Perween Rahman: Arsitek tanpa Batas*

Perween Rahman
Perween Rahman

Mimpi buruk tadi malam: asap putih mengepul dari cerobong asap Kastil Pritzker menandakan terpilihnya bapak baru ordo arsitek putih, yang konon telah empatpuluh tahun mengabdi pada profesi mencipta bangunan-bangunan putih yang klimis, berongga, dan sensual. Masih seputih kapel di Ronchamp rancangan le Corbusier enam dekade lalu. Hampir satu abad sudah arsitektur modern mengorbit dalam kelembaman. Kapel-kapel putih itu kini menjadi kapal-kapal hantu, benda-benda asing dalam vakum. Seperti serakan bangkai satelit Cina yang menabrak satelit Rusia, ia merusak sesamanya, swa-destruktif dalam eksistensinya, begitupun, ia langgeng oleh momen inersia.

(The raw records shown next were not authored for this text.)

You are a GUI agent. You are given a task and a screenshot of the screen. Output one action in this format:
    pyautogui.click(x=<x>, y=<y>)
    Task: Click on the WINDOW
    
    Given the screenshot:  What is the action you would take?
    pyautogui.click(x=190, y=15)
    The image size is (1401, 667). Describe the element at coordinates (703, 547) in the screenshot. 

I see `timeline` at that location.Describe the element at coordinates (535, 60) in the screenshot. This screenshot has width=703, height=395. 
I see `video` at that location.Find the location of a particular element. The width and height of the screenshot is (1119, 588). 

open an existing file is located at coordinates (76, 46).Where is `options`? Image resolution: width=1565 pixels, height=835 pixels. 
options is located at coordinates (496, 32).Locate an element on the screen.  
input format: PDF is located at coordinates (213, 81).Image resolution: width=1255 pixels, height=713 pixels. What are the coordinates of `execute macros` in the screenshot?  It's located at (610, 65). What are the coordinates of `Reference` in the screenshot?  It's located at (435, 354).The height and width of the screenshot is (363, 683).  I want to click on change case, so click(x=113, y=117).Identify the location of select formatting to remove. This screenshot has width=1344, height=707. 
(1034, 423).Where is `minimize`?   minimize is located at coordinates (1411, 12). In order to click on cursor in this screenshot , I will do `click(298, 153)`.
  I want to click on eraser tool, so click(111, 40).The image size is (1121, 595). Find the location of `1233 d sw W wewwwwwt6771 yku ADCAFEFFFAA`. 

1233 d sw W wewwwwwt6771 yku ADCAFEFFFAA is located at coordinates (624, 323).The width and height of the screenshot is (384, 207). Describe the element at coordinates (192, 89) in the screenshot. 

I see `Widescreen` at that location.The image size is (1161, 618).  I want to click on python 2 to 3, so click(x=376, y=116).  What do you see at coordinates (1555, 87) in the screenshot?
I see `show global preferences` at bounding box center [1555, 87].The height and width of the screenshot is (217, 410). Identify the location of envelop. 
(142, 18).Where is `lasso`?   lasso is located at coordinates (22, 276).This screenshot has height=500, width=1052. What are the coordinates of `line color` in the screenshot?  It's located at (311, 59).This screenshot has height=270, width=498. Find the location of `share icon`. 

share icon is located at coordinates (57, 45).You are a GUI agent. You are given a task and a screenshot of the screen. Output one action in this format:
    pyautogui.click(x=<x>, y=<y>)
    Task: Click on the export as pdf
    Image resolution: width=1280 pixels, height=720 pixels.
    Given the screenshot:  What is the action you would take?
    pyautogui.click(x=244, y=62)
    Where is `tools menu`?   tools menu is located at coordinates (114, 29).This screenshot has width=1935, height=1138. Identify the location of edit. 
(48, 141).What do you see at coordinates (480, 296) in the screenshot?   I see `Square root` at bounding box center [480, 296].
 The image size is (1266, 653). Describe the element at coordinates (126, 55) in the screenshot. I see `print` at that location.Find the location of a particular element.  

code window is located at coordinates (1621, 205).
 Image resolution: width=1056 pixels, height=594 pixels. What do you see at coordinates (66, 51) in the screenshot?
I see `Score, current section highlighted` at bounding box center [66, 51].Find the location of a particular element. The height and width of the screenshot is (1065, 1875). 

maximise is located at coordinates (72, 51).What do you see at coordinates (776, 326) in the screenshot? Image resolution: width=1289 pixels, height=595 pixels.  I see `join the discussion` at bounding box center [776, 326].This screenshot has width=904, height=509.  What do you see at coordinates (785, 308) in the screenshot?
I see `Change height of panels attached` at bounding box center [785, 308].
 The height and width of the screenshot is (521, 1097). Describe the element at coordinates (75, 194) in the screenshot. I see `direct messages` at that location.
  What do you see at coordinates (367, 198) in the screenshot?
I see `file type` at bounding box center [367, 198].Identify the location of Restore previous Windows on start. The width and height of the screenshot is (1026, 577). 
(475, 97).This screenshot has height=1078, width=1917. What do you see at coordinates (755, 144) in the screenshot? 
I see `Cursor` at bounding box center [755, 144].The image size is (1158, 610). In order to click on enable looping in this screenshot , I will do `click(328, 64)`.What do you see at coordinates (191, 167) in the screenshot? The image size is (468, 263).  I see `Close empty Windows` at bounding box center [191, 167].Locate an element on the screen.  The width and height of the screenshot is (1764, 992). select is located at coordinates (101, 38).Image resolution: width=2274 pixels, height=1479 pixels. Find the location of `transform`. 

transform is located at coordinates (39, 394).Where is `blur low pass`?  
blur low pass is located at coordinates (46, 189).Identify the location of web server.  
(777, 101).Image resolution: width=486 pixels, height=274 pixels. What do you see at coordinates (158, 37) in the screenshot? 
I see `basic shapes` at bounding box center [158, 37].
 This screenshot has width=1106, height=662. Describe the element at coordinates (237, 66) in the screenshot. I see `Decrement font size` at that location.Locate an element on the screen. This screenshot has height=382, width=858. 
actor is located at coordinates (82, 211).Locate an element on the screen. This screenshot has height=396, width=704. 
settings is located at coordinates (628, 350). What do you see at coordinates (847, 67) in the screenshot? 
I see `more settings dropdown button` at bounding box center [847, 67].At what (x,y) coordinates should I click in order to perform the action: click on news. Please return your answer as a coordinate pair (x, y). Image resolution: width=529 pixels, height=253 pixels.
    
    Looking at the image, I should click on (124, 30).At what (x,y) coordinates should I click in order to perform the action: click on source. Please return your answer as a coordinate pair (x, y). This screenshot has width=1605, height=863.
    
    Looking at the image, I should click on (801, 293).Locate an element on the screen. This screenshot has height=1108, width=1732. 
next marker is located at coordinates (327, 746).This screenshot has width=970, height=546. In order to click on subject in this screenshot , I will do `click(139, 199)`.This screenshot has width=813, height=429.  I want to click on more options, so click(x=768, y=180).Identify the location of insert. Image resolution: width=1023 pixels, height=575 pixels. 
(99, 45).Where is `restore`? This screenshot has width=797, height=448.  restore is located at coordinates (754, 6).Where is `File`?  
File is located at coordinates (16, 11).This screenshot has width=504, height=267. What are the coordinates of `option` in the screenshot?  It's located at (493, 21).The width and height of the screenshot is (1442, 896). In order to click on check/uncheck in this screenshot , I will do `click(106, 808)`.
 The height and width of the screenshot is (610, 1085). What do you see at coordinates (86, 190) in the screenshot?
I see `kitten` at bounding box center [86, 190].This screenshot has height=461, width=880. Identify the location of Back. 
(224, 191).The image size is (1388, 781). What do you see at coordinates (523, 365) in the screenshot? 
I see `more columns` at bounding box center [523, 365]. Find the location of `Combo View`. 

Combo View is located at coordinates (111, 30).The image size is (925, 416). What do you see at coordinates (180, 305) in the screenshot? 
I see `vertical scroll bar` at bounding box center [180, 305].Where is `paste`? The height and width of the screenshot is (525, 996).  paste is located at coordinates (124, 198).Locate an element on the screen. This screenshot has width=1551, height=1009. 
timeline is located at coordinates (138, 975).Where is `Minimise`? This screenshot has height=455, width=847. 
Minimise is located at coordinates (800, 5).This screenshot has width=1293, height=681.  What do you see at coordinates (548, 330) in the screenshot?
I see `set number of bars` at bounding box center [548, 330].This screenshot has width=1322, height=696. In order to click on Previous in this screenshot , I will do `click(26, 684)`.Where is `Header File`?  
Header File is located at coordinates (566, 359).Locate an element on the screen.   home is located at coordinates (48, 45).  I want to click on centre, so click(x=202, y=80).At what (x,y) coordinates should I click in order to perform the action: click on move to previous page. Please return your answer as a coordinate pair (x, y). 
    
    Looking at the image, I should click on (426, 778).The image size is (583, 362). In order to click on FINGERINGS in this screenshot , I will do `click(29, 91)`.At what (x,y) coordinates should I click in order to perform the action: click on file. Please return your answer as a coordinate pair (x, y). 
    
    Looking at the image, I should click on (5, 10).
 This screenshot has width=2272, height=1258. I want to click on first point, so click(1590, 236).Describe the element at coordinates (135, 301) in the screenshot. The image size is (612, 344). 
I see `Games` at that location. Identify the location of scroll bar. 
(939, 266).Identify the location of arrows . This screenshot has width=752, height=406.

Sementara itu di distrik Orangi, Karachi, Pakistan, pada tahun 1970-an gravitasi begitu kuat. Ribuan keluarga dari sekitaran, pedalaman, dan dari Pakistan Timur (kini: Bangladesh) yang tengah bergejolak tiba untuk mencari penghidupan yang lebih layak. Namun, mereka dapatkan modernitas bagai sebuah mimpi buruk; distopia. Bagi kaum miskin di distrik Orangi, hidup di masa kini artinya harus mau tinggal di kampung-kampung kumuh dengan jalanan yang becek, minus sanitasi rumah maupun lingkungan. Lahan dan air bersih dibayar mahal karena dibeli dari para calo.

Perween Rahman, nama arsitek muda itu. Setelah lulus sarjana pada tahun 1981 ia langsung mendapat pekerjaan. Tapi, selang beberapa bulan ia tinggalkan kantor arsitek ternama itu begitu saja. Gravitasi yang begitu kuat menarik Perween membumi. Saat itu dengan satu-setengah juta penduduk, Orangi adalah salah satu kampung miskin terbesar di Asia. Perween bergabung dengan sebuah lembaga lokal bernama Orangi Pilot Project (OPP) dan bertemu ahli pembangunan Akhtar Hameed Khan. Terhindar dari bayang-bayang nama besar senior, ia bebas menyuarakan pikiran-pikirannya. Tentang seniornya kelak ia berkata, “saya beruntung sempat bekerja dengan yang terbaik. Di OPP kita belajar sambil tumbuh berkembang. Disini kita belajar bagaimana menikmati hidup meski dalam kesederhanaan.” Perween sempat menempuh pendidikan tinggi di Belanda hingga kembali tahun 1986 dan menjadi direktur OPP. Sejak itu ia fokus pada bidang sanitasi dan kredit-mikro demi memperbaiki kehidupan kaum yang ditelantarkan oleh pemerintah, dan dipinggirkan oleh saudara sebangsanya.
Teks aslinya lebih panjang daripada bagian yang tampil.